Assigned task:
Your response should consist of every line below, reproduced without alteration.

Collected data entries:

_____

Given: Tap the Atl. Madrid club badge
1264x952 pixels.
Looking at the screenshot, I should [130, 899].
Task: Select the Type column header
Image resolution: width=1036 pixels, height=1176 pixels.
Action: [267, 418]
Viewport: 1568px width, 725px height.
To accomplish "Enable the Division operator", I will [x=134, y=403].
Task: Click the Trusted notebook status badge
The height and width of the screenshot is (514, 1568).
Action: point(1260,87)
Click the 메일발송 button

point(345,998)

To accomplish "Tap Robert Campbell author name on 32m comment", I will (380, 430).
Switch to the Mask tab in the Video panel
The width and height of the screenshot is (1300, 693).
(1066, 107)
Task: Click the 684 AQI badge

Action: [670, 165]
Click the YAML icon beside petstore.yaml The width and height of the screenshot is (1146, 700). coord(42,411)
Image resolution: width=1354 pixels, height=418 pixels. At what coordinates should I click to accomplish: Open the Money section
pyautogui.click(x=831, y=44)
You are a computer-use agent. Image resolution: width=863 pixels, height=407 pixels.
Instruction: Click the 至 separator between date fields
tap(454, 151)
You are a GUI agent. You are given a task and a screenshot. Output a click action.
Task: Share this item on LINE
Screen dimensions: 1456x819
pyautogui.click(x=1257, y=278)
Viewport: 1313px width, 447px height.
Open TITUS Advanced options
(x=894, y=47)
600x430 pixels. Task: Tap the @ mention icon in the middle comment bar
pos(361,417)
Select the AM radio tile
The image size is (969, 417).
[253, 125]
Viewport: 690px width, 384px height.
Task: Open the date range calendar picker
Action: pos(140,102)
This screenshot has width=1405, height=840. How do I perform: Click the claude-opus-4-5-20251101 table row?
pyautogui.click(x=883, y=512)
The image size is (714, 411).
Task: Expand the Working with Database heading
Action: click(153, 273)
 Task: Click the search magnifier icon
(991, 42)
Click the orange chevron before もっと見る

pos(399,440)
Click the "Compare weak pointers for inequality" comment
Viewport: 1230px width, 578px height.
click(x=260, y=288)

_____

Answer to the exercise:
Given: Tap the Atl. Madrid club badge
1264x952 pixels.
Looking at the screenshot, I should [130, 899].
Task: Select the Type column header
Image resolution: width=1036 pixels, height=1176 pixels.
Action: [267, 418]
Viewport: 1568px width, 725px height.
To accomplish "Enable the Division operator", I will [x=134, y=403].
Task: Click the Trusted notebook status badge
The height and width of the screenshot is (514, 1568).
Action: point(1260,87)
Click the 메일발송 button

point(345,998)

To accomplish "Tap Robert Campbell author name on 32m comment", I will (380, 430).
Switch to the Mask tab in the Video panel
The width and height of the screenshot is (1300, 693).
(1066, 107)
Task: Click the 684 AQI badge

Action: [670, 165]
Click the YAML icon beside petstore.yaml The width and height of the screenshot is (1146, 700). coord(42,411)
Image resolution: width=1354 pixels, height=418 pixels. At what coordinates should I click to accomplish: Open the Money section
pyautogui.click(x=831, y=44)
You are a computer-use agent. Image resolution: width=863 pixels, height=407 pixels.
Instruction: Click the 至 separator between date fields
tap(454, 151)
You are a GUI agent. You are given a task and a screenshot. Output a click action.
Task: Share this item on LINE
Screen dimensions: 1456x819
pyautogui.click(x=1257, y=278)
Viewport: 1313px width, 447px height.
Open TITUS Advanced options
(x=894, y=47)
600x430 pixels. Task: Tap the @ mention icon in the middle comment bar
pos(361,417)
Select the AM radio tile
The image size is (969, 417).
[253, 125]
Viewport: 690px width, 384px height.
Task: Open the date range calendar picker
Action: pos(140,102)
This screenshot has width=1405, height=840. How do I perform: Click the claude-opus-4-5-20251101 table row?
pyautogui.click(x=883, y=512)
The image size is (714, 411).
Task: Expand the Working with Database heading
Action: click(153, 273)
 Task: Click the search magnifier icon
(991, 42)
Click the orange chevron before もっと見る

pos(399,440)
Click the "Compare weak pointers for inequality" comment
Viewport: 1230px width, 578px height.
click(x=260, y=288)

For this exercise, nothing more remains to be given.